Rendering of Chelsea Market’s proposed Tenth Avenue addition. Courtesy of Jamestown Properties and Studios
Borough president and local community board oppose current plan to build additions to the eastern and western sides of block-long Chelsea Market. On July 25, 2012, the City Planning Commission held a public hearing on Jamestown Properties’ expansion plan for Chelsea Market at 75 Ninth Avenue in Manhattan. The Market is a complex of 18 different buildings occupying the entire block bounded by West 14th and West 15th Streets and Ninth and Tenth Avenues and was formerly occupied by Nabisco. A portion of the High Line elevated park runs through the Market’s western edge on Tenth Avenue. The Market provides more than 1.1 million sq.ft. of space for food-related and non-food-related retail and wholesale businesses, along with media and technology companies.

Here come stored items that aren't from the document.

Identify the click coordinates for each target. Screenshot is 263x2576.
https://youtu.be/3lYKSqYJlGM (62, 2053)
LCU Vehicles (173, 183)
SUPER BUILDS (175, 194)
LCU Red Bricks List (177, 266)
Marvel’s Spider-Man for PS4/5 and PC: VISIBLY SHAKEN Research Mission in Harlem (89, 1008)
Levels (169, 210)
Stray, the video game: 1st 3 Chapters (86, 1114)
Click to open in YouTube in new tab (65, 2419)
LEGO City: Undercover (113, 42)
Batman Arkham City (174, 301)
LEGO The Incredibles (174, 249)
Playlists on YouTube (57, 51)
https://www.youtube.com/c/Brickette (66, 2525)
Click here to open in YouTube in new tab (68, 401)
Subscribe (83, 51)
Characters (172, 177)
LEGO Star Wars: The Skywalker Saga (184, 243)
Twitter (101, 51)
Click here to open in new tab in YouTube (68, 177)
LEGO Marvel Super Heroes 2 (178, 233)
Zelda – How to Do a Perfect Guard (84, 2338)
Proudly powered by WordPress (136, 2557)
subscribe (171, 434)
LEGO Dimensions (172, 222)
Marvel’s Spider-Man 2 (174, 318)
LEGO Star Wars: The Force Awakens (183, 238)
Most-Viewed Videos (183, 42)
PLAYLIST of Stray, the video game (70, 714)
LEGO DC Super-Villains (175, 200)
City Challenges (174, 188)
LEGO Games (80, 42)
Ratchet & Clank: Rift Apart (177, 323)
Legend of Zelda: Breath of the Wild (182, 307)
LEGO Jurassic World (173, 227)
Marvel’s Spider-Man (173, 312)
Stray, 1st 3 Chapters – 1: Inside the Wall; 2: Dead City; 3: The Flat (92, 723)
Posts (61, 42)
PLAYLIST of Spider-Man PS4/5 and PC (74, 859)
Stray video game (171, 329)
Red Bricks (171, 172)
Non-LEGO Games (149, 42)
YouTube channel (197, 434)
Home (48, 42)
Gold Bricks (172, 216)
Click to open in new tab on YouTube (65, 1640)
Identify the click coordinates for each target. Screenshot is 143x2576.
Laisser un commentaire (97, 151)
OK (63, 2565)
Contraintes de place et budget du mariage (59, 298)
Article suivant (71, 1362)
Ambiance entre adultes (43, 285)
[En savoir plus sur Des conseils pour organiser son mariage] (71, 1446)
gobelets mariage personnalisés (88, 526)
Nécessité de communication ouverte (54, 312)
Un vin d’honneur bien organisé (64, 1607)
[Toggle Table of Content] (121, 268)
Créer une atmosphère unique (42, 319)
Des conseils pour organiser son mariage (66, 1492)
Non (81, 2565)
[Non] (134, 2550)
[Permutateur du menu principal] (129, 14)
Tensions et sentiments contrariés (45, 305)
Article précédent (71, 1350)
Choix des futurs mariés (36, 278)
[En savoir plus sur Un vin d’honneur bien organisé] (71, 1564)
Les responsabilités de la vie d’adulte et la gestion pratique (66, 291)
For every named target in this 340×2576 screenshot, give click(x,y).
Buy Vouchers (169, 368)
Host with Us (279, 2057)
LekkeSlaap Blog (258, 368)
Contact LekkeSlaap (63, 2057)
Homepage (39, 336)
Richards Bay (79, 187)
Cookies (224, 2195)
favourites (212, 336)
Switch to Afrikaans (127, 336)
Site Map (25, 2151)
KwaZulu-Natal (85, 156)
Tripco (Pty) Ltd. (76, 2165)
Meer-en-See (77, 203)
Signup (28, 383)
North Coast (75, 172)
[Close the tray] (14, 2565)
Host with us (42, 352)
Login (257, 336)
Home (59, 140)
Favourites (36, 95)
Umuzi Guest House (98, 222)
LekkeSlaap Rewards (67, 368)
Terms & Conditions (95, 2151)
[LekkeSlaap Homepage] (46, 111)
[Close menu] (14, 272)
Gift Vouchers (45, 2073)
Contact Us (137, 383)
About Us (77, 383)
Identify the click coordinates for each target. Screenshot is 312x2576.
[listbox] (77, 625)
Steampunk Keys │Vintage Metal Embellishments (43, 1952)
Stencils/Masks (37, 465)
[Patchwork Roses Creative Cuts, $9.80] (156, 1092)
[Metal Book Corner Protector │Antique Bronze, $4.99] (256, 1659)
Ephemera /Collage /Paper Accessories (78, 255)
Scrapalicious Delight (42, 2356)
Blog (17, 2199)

Jamestown’s initial proposal included building a 240,000-square-foot, nine-story office addition on the Tenth Avenue side of the Market, and a 90,000-square-foot, 11-story hotel addition on the Ninth Avenue side of the Market. The nine-story addition on Tenth Avenue would increase the Market’s height from 84 feet to 226 feet. The 11-story addition on Ninth Avenue would increase the tallest portion of that side of the Market from 51 feet to 160 feet. Jamestown did not propose any new development for the mid-block.